### [AIM OF THE TASK]
Rewrite the material below as a numbered list, running from the line with "Click the 15萬 cash icon in 累計登陸5天 row" to the line with "Action: click(245, 217)", both included, and leave out any blank lines.

### [MATERIAL PROVIDED]

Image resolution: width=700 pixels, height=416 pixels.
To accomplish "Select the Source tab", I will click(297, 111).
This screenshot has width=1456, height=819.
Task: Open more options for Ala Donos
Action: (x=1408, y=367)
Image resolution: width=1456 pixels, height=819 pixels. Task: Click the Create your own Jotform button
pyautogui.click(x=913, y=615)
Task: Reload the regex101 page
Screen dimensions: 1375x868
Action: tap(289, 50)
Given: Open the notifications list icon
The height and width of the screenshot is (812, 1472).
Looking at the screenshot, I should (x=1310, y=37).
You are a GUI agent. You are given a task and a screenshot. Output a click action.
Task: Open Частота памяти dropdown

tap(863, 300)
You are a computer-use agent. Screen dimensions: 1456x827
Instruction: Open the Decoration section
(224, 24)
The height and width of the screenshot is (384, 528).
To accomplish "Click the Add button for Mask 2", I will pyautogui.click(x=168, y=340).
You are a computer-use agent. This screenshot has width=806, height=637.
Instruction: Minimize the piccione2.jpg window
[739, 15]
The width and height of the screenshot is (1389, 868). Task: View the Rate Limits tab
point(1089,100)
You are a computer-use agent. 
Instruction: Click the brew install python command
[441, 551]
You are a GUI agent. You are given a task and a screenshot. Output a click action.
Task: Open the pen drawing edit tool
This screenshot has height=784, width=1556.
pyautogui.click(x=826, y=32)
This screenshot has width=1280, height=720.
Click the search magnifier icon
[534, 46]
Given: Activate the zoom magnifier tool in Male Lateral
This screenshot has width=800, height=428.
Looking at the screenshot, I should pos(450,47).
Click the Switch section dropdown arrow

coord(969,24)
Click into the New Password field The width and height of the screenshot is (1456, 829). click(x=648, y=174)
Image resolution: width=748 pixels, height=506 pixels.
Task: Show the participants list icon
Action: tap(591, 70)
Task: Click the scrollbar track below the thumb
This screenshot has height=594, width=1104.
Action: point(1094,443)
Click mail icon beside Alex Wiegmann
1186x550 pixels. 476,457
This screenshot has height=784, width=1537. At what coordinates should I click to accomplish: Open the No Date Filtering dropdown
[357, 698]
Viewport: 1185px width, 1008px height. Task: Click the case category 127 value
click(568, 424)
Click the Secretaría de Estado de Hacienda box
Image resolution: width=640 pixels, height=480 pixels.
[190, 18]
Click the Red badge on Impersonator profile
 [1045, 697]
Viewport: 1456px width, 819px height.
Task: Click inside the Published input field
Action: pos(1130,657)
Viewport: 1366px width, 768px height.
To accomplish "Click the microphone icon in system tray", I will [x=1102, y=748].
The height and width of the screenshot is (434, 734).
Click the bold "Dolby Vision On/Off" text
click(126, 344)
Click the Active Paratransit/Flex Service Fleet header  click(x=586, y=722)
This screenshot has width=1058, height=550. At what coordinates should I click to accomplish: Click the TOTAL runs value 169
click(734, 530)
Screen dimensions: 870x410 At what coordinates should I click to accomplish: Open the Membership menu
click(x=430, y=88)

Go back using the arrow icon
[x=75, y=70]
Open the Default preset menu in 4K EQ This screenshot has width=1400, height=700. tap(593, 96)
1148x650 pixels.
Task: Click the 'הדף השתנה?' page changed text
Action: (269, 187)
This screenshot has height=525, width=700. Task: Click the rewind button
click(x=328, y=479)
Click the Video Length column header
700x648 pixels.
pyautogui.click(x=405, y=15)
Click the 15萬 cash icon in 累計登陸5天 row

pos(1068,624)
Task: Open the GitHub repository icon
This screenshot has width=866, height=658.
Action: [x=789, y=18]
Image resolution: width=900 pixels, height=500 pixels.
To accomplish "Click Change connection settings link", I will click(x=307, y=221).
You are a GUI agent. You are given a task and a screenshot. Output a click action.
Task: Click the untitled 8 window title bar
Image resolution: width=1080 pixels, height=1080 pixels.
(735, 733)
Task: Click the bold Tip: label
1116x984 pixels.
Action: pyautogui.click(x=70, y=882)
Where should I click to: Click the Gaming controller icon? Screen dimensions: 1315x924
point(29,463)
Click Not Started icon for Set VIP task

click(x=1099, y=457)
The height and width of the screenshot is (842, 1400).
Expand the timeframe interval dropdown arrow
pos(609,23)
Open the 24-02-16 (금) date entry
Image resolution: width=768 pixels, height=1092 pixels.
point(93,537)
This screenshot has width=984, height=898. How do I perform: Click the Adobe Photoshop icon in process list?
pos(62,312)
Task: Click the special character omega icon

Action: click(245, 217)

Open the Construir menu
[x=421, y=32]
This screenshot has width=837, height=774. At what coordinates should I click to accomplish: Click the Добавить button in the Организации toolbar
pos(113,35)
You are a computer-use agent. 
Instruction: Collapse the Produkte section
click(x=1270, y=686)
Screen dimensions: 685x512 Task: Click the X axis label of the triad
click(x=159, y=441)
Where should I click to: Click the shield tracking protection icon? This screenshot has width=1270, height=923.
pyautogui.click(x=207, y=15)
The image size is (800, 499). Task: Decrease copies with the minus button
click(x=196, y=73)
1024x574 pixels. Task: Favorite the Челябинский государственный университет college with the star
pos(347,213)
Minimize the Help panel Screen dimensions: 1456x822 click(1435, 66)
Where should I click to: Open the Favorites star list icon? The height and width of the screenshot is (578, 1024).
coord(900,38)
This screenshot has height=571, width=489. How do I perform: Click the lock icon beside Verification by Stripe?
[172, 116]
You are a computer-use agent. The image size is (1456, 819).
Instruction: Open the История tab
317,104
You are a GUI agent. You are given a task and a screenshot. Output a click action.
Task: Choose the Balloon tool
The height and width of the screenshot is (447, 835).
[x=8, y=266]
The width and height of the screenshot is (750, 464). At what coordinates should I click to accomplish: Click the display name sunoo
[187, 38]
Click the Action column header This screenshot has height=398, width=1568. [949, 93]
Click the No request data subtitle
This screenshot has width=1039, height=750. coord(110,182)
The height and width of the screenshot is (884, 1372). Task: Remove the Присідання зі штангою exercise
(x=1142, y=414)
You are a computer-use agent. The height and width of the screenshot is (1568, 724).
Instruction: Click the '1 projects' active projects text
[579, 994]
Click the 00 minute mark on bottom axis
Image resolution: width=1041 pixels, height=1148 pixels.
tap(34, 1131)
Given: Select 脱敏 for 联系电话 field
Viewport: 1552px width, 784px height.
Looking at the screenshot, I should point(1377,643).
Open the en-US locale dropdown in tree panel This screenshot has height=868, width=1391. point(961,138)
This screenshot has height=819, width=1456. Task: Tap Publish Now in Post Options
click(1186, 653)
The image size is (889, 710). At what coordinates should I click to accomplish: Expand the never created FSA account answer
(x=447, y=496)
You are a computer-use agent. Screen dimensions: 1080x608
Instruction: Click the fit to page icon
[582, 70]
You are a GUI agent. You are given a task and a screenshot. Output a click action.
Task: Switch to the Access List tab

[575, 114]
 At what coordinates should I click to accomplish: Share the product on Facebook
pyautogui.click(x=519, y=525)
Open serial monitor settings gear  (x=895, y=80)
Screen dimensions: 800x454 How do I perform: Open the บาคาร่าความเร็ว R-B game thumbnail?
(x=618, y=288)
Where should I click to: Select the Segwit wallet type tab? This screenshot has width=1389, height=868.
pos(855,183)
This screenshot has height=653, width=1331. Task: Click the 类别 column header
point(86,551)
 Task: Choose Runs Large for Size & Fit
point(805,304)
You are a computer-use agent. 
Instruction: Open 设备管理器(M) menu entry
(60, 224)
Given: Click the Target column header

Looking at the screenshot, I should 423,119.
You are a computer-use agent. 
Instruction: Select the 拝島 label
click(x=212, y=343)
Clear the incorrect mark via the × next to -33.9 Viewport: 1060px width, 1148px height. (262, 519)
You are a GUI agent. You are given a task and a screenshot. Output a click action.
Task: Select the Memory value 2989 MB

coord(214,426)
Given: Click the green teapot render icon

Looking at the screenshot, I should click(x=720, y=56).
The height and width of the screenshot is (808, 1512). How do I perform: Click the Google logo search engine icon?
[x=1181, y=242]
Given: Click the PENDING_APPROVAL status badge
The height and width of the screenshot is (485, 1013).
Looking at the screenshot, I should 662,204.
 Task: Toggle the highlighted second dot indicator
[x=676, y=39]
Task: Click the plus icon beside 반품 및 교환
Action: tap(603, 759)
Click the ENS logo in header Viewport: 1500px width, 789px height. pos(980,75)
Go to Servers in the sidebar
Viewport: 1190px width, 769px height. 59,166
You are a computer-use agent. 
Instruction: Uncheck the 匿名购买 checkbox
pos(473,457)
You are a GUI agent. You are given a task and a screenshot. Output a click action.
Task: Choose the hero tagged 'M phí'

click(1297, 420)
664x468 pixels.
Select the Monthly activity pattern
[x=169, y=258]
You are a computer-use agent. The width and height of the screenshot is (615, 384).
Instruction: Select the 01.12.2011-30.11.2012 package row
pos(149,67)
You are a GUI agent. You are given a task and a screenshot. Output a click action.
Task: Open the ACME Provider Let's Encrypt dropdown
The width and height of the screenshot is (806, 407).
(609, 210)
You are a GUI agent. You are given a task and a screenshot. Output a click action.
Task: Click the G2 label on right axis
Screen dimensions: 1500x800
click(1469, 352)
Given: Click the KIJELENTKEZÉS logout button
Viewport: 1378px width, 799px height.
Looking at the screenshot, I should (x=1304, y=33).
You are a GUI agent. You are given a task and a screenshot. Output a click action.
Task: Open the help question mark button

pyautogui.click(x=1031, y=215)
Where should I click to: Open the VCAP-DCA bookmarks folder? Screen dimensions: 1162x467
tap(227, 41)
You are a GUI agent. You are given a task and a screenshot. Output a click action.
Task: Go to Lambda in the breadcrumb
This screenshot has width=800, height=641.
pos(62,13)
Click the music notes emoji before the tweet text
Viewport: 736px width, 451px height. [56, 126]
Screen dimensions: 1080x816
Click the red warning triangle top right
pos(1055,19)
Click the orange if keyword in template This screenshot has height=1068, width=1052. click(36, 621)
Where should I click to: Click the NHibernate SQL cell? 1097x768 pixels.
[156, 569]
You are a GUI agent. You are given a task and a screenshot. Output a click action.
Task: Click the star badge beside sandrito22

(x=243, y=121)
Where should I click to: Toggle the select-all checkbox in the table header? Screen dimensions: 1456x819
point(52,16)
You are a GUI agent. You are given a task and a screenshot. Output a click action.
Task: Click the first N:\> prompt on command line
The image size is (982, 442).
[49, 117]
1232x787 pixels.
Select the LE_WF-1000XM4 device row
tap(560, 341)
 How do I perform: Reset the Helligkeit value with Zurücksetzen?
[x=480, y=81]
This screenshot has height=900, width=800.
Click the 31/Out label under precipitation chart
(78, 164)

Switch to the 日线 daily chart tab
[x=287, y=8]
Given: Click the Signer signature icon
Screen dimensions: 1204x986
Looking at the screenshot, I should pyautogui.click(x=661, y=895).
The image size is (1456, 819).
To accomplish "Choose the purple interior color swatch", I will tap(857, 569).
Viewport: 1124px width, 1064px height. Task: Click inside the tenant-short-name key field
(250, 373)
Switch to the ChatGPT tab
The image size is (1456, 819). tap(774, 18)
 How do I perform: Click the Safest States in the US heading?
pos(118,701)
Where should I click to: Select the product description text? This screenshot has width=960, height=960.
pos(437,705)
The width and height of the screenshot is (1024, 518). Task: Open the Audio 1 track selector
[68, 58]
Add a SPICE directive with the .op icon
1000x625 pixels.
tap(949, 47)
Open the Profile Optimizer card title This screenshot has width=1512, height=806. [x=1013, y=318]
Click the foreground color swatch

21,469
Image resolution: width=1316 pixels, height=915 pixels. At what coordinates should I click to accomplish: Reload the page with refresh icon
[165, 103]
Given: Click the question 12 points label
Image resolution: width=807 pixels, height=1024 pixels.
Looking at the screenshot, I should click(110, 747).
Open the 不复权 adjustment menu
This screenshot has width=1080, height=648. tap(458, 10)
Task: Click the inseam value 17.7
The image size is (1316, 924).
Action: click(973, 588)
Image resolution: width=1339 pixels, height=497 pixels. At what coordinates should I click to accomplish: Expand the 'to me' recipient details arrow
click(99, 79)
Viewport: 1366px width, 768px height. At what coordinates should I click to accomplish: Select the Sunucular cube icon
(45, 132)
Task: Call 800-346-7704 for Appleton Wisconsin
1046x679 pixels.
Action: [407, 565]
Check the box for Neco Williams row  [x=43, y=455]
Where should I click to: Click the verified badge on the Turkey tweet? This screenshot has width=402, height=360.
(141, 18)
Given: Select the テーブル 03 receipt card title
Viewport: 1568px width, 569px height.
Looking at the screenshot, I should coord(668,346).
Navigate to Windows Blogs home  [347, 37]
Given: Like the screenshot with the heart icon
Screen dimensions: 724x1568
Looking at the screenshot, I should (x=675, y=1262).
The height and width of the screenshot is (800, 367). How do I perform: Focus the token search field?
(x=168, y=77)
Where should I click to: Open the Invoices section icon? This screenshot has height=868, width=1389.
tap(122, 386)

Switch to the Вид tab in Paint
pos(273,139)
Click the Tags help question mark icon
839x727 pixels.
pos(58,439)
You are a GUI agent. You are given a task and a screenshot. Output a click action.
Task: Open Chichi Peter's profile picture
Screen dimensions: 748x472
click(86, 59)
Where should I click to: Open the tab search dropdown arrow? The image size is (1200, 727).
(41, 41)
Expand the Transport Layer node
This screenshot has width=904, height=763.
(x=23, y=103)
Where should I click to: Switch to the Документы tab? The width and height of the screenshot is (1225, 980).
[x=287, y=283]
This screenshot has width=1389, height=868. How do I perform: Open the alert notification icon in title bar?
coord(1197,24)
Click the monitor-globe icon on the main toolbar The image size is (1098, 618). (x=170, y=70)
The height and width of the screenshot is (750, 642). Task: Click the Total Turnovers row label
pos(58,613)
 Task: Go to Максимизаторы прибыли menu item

### [TASK OUTPUT]
1. Click the 15萬 cash icon in 累計登陸5天 row
2. pos(1068,624)
3. Task: Open the GitHub repository icon
4. This screenshot has width=866, height=658.
5. Action: [x=789, y=18]
6. Image resolution: width=900 pixels, height=500 pixels.
7. To accomplish "Click Change connection settings link", I will click(x=307, y=221).
8. You are a GUI agent. You are given a task and a screenshot. Output a click action.
9. Task: Click the untitled 8 window title bar
10. Image resolution: width=1080 pixels, height=1080 pixels.
11. (735, 733)
12. Task: Click the bold Tip: label
13. 1116x984 pixels.
14. Action: pyautogui.click(x=70, y=882)
15. Where should I click to: Click the Gaming controller icon? Screen dimensions: 1315x924
16. point(29,463)
17. Click Not Started icon for Set VIP task
18. click(x=1099, y=457)
19. The height and width of the screenshot is (842, 1400).
20. Expand the timeframe interval dropdown arrow
21. pos(609,23)
22. Open the 24-02-16 (금) date entry
23. Image resolution: width=768 pixels, height=1092 pixels.
24. point(93,537)
25. This screenshot has width=984, height=898. How do I perform: Click the Adobe Photoshop icon in process list?
26. pos(62,312)
27. Task: Click the special character omega icon
28. Action: click(245, 217)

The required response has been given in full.